When I was on the Google Docs team, we did a weekly bug triage where we’d look for new issues and randomly assign them to teammates to investigate. One week, we had a new top error by a wide margin.
It was a fatal error. This means that it prevented the user from editing without reloading. It didn’t correspond to a Google Docs release. The stack trace added very little information. There wasn’t an associated spike in user complaints, so we weren’t even sure it was really happening — but if it was happening it would be really bad. It was Chrome-only starting at a specific release. This is less helpful than it sounds, since we often wrote browser-specific Docs bugs that affected only one of Internet Explorer, Firefox, Safari, and Chrome.
I tried to repro in dev. This was important for 2 reasons:
Rule out Closure Compiler, Docs’ JavaScript compiler at the time.
Debugging in unoptimized code is always easier than the alternative.
Okay, how do I begin? I crawled through our logs for internal users who had suffered from the problem. I hoped that somebody could tell me, “oh yeah, every time I try to do $foo it breaks.” But no internal users had been affected. Back to the drawing board.
I did a bunch of wild edits for a while. I added as many esoteric features as I could, copy/pasted a bunch of stuff into Docs from news websites to try to trigger the issue, played around with tables for a while. No dice.
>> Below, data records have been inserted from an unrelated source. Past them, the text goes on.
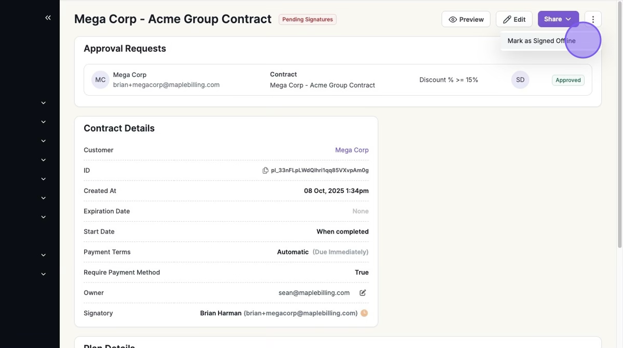Choose Mark as Signed Offline
The width and height of the screenshot is (623, 348).
pos(541,41)
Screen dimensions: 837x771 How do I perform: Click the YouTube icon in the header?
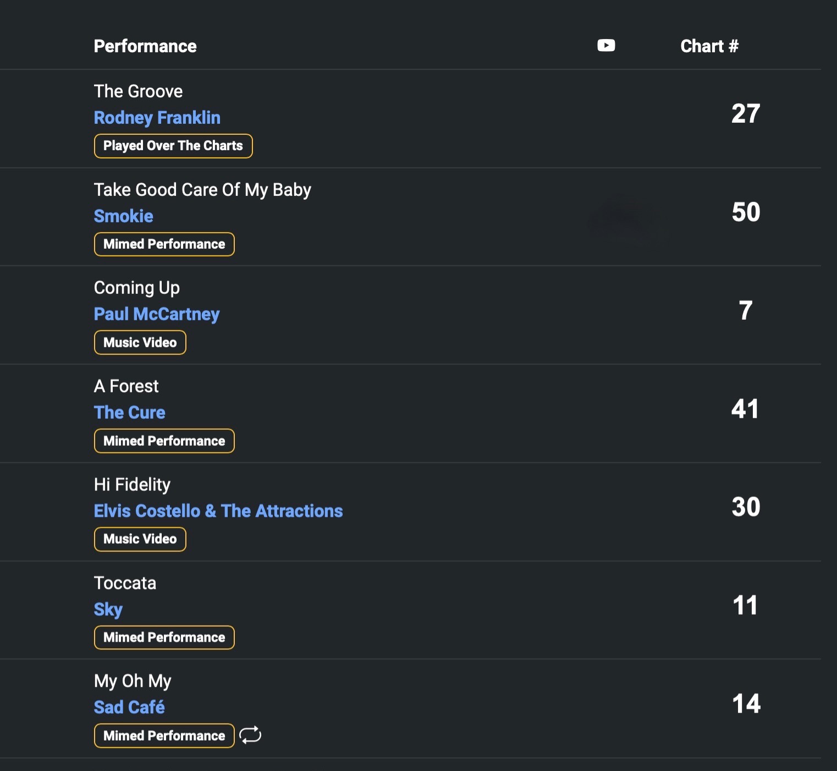pos(606,46)
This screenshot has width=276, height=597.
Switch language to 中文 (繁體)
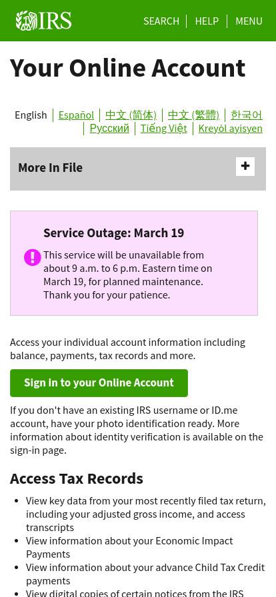(x=193, y=115)
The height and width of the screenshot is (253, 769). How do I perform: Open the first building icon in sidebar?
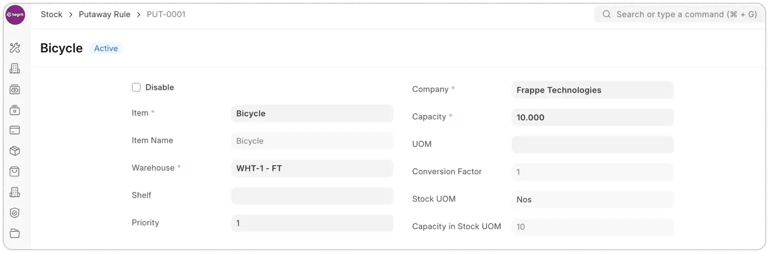coord(15,69)
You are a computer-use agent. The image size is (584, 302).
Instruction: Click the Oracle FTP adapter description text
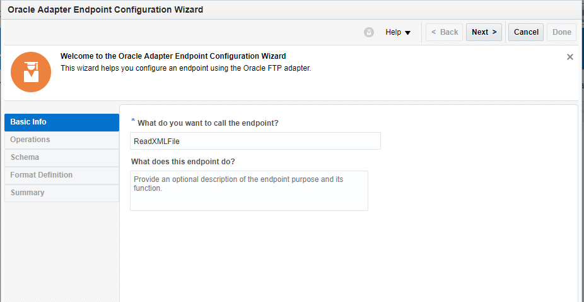(x=185, y=68)
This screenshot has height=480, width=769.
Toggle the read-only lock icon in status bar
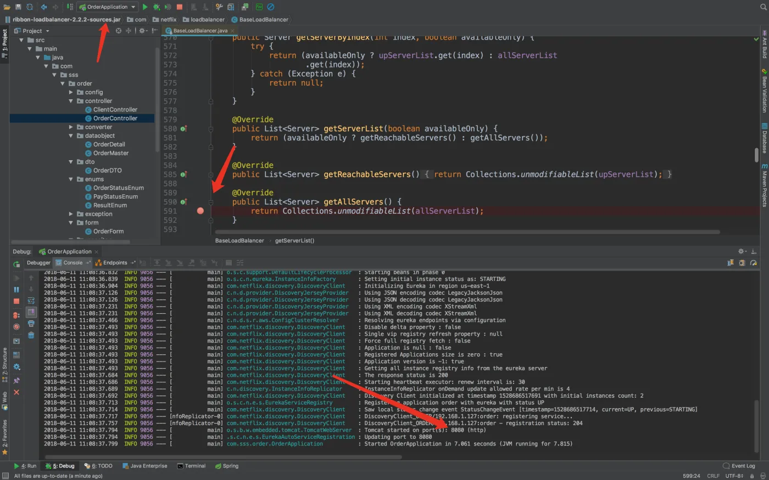point(752,476)
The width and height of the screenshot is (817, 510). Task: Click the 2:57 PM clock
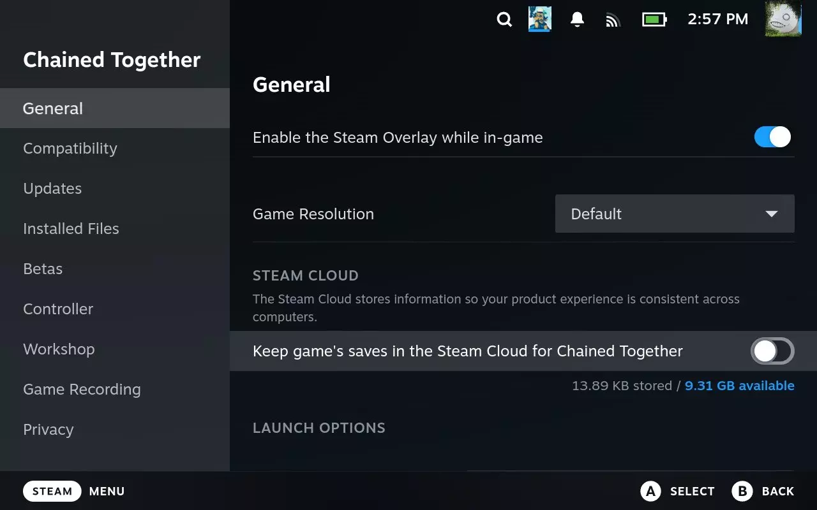coord(717,19)
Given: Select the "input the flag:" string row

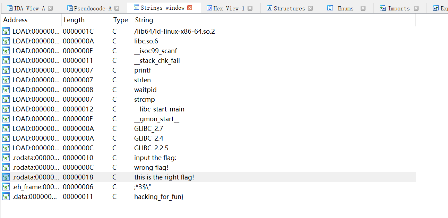Looking at the screenshot, I should click(155, 158).
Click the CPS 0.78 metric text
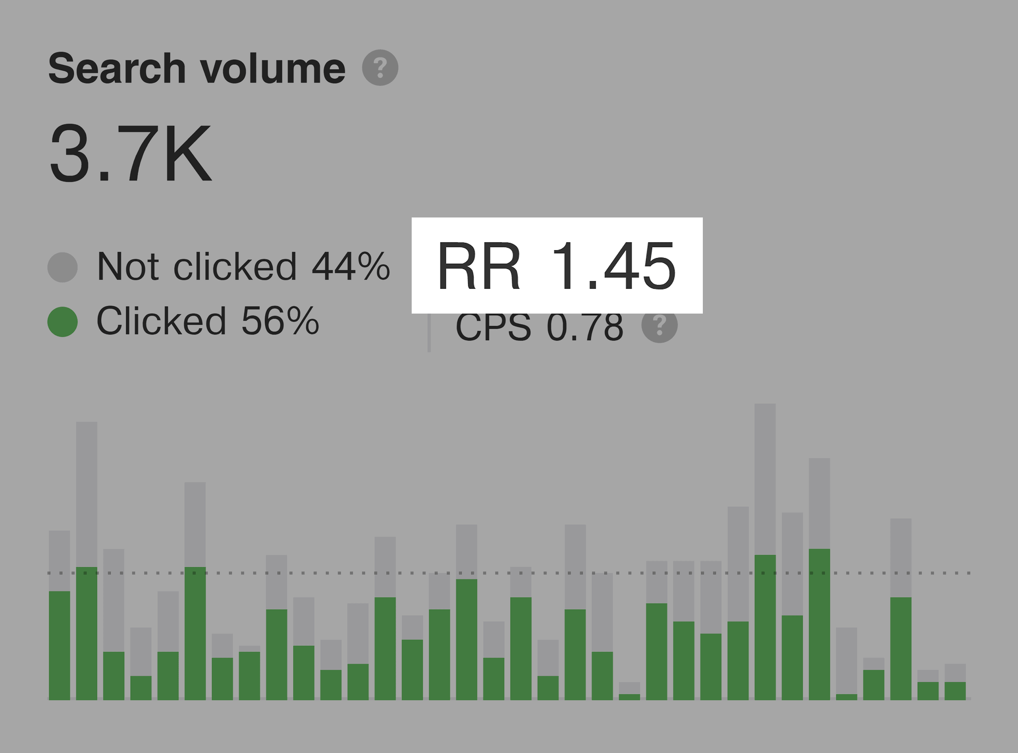 (x=539, y=326)
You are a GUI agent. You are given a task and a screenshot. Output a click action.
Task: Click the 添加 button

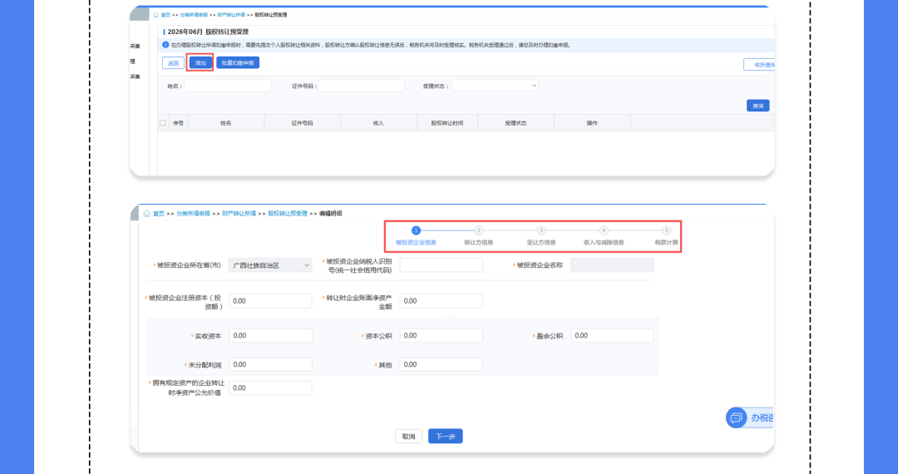tap(200, 63)
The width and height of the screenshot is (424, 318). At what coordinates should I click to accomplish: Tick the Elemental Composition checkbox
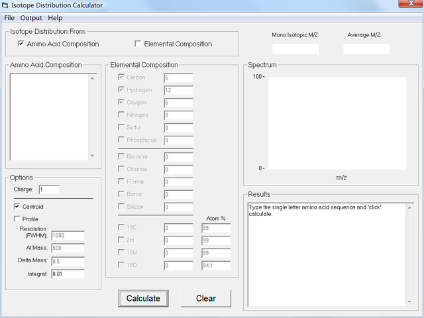point(138,44)

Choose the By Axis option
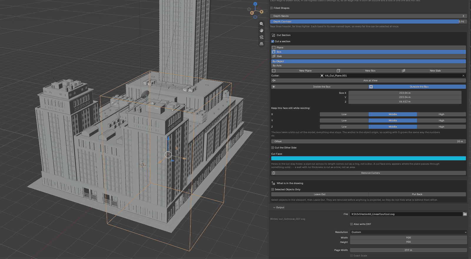pos(369,66)
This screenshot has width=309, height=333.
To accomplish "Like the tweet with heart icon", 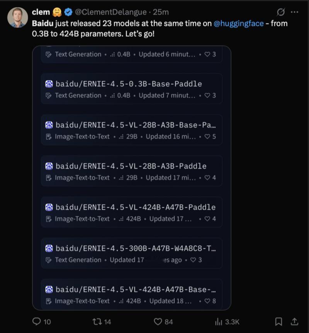I will (x=158, y=321).
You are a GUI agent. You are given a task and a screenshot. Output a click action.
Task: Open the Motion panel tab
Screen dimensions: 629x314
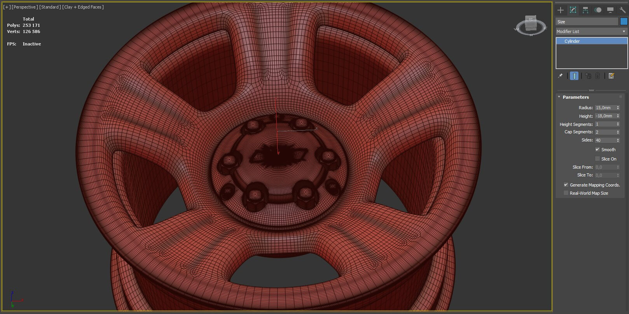(x=598, y=10)
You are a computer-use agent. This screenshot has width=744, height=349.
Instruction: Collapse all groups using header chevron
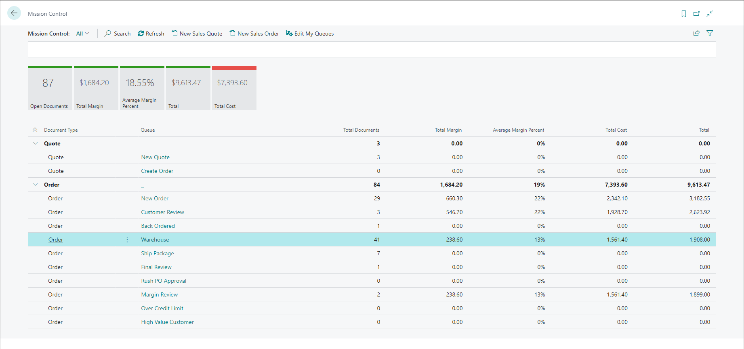click(35, 130)
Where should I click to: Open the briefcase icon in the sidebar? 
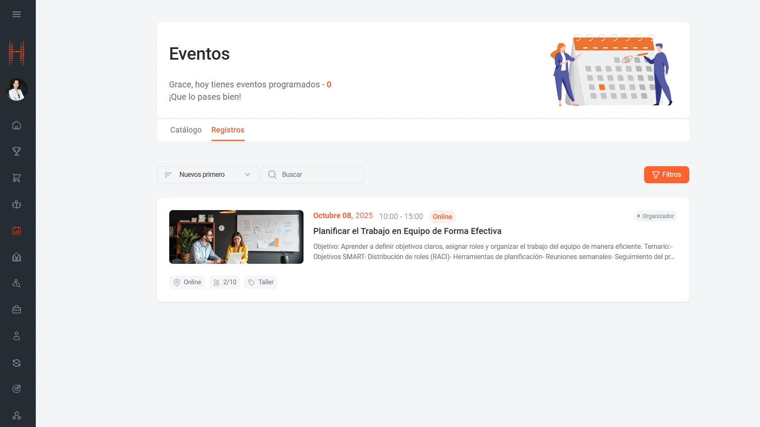point(17,310)
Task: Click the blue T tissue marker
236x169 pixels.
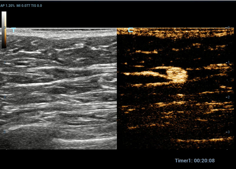Action: 14,30
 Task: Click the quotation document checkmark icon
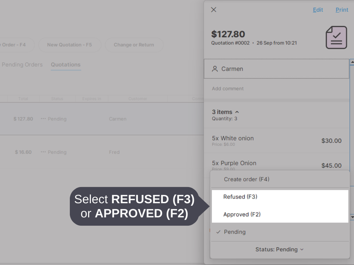click(x=336, y=37)
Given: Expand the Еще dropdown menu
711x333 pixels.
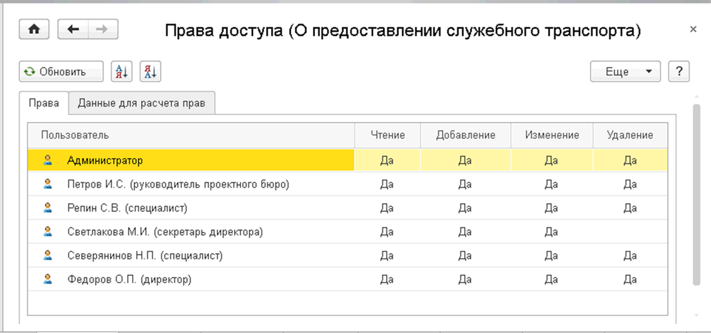Looking at the screenshot, I should click(x=625, y=72).
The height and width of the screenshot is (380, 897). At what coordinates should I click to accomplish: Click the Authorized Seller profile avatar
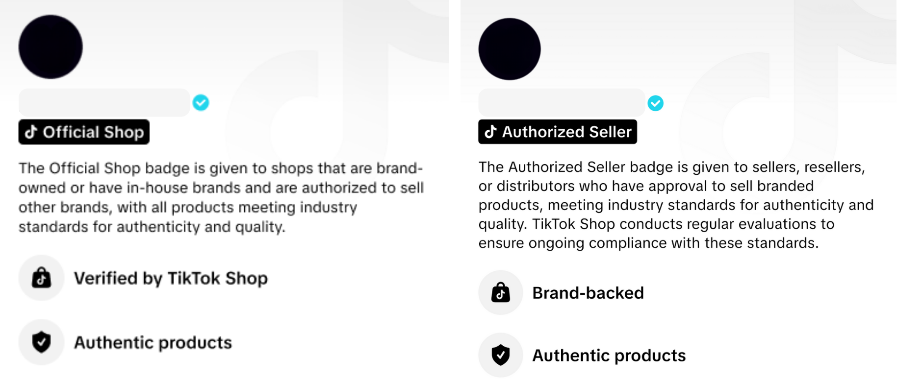point(510,49)
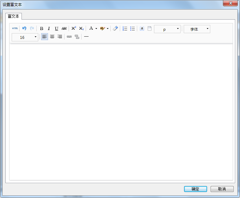Apply subscript formatting
The width and height of the screenshot is (240, 198).
81,28
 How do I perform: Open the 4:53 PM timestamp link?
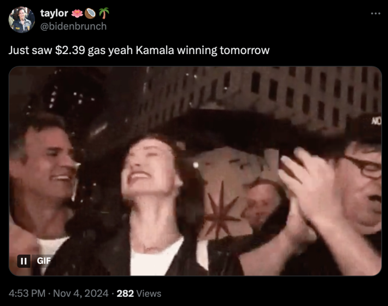(27, 293)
What next? At the time, Docs had a basic scripting tool that could perform repetative actions. It was mostly useful for performance benchmarking, but because it provided consistent behavior I tried it out. I made a 50-page doc filled with lorem ipsum and had the script bold and unbold the entire document 100 times. Somewhere around the 20th cycle it crashed. I checked my console and it was the error in question!
I do it a few more times. It’s not always the 20th iteration, but it usually happens sometime between the 10th and 40th iteration. Sometimes it never happend. Okay, the bug is nondeterministic. We’re off to a bad start.
I think about the repro case. Is there anything interesting about bolding and unbolding large bodies of text? Yes actually. In many fonts and for many text samples, bolded text is wider than unbolded text. This was true for the font I was using. So it could have something do with wrapping lots of lines of text.
I set a breakpoint and started investigating. The crash looked like it was caused by some bad bookkeeping in the view, because the actual crash was reading a garbage cache value and trying to operate on it, and crashing as a result.
At the time1, Google Docs didn’t produce an HTML page as you might expect. It absolutely positioned every single thing on screen below the menu. To power this, Docs had a full layout engine that ran on every single keystroke. To make this even remotely performant within a browser in the 2010s, everything in the view was cached to within an inch of its life.
What does this mean? The place that crashed was downstream of the error. The error happened. Then there were some operations on the error. Then some accumulators accepted the wrong value. Then they were written to a cache. Eventually, some time later, there were enough bookkeeping errors that it was causing a crash.
If you consider everything together, this is a worst-case scenario. The bug is nondeterministic. What could even be causing that? Subpixel rendering errors that don’t deterministically accumulate? Kill me now. Next, the reproduction was slow. It took probably 20 seconds just to load the dev version of the editor, and another 40 seconds to trigger the issue. Then I needed to examine the state until I found something that was wrong, and then figure out how to set a breakpoint at the moment that wrong thing was cached or added to a queue.
If you haven’t debugged a lot of mystery problems, this is not what you want. Normally, you’d want to debug a mystery problem by binary searching.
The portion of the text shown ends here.